This table enumerates the major GPCR heteromers and details the, in vitro and in vivo, evidence for physical interaction, if present. S, signaling modulation; T, trafficking modulation; B, binding modulation; E, expression modulation; BP, Behavioral or pain modulation in mice; BRET, bioluminescence resonance energy transfer; FRET, fluorescence resonance energy transfer; co-IP, co-immunoprecipitation; βAR, beta adrenergic receptor; EP.

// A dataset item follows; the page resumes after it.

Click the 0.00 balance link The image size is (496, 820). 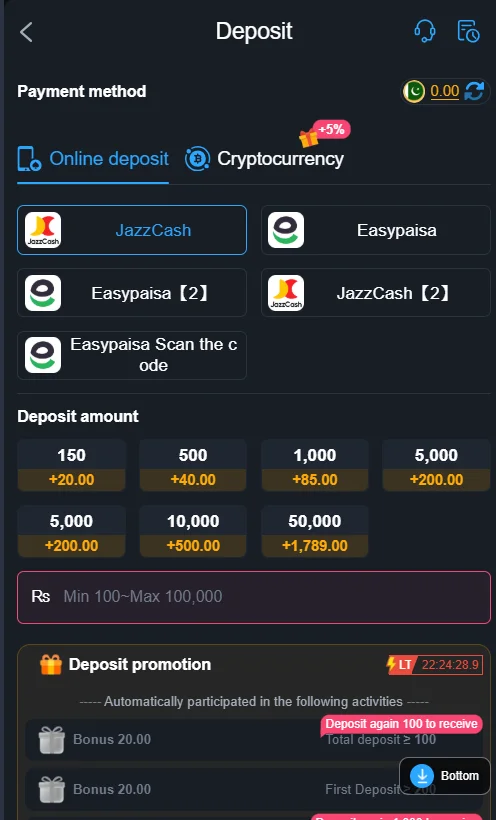(445, 92)
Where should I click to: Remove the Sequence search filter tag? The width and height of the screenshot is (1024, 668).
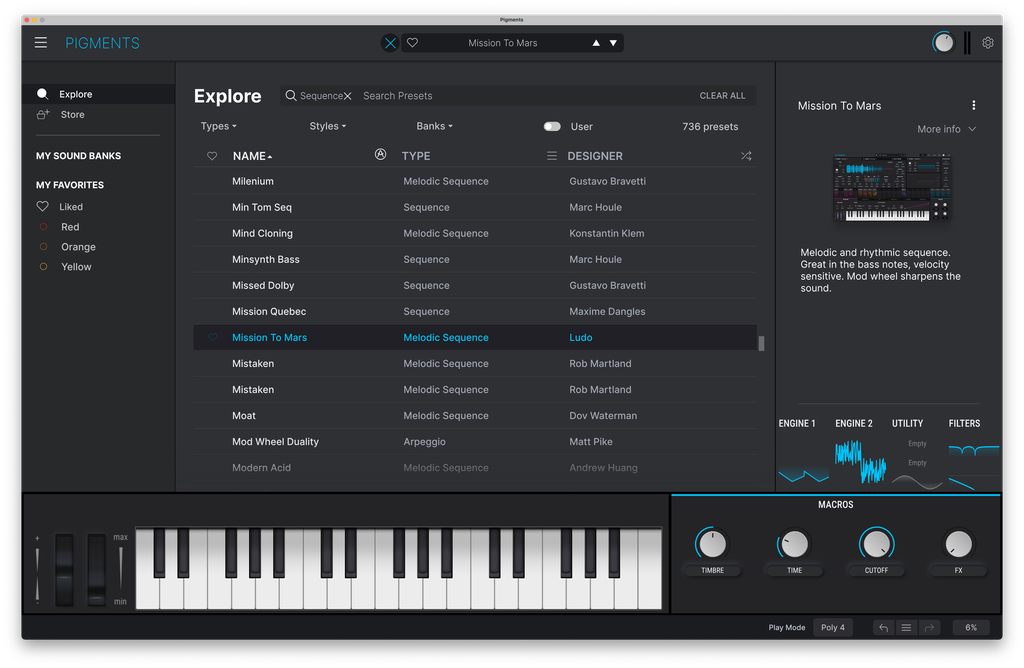347,96
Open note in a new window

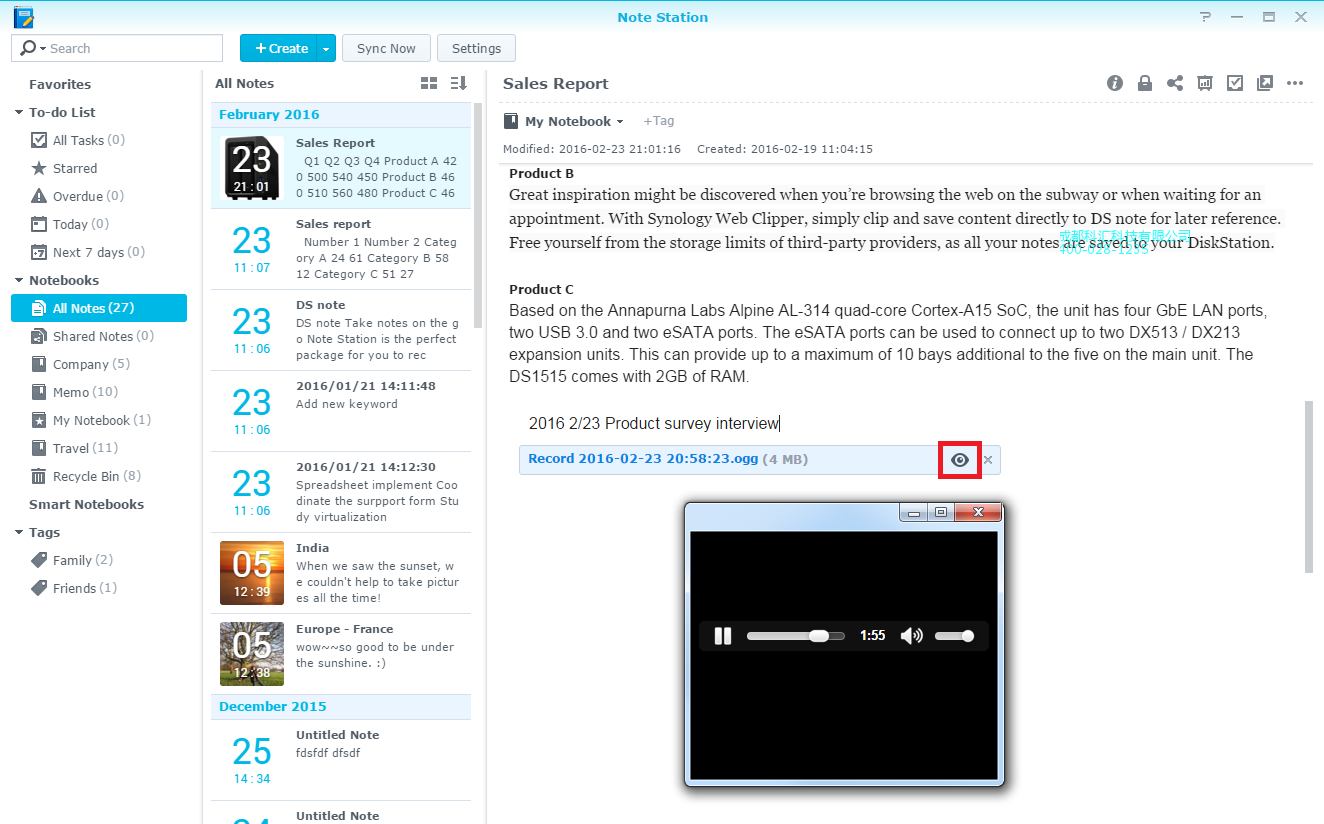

GPCR heteromers in the central nervous system

G protein-coupled receptors are widely distributed in the nervous system, and mediate key physiological processes including cognition, mood, appetite, pain, and synaptic transmission. The important role of GPCRs in central nervous system (CNS) disorders is outlined by the great quest of pharmaceutical companies for drug discovery. Several GPCRs, in particular the metabotropic glutamate, adenosine, dopamine as well as serotonin receptor, and cannabinoid receptors, were shown to be implicated in CNS disorders such as Parkinson, Alzheimer, schizophrenia, depression, and psychosis. Despite the lack of direct evidence for the implication of GPCR heteromers in neuropathologies, several examples in the literature show the importance of heteromerization in receptor functions suggesting that alterations in GPCR crosstalk can directly impact health.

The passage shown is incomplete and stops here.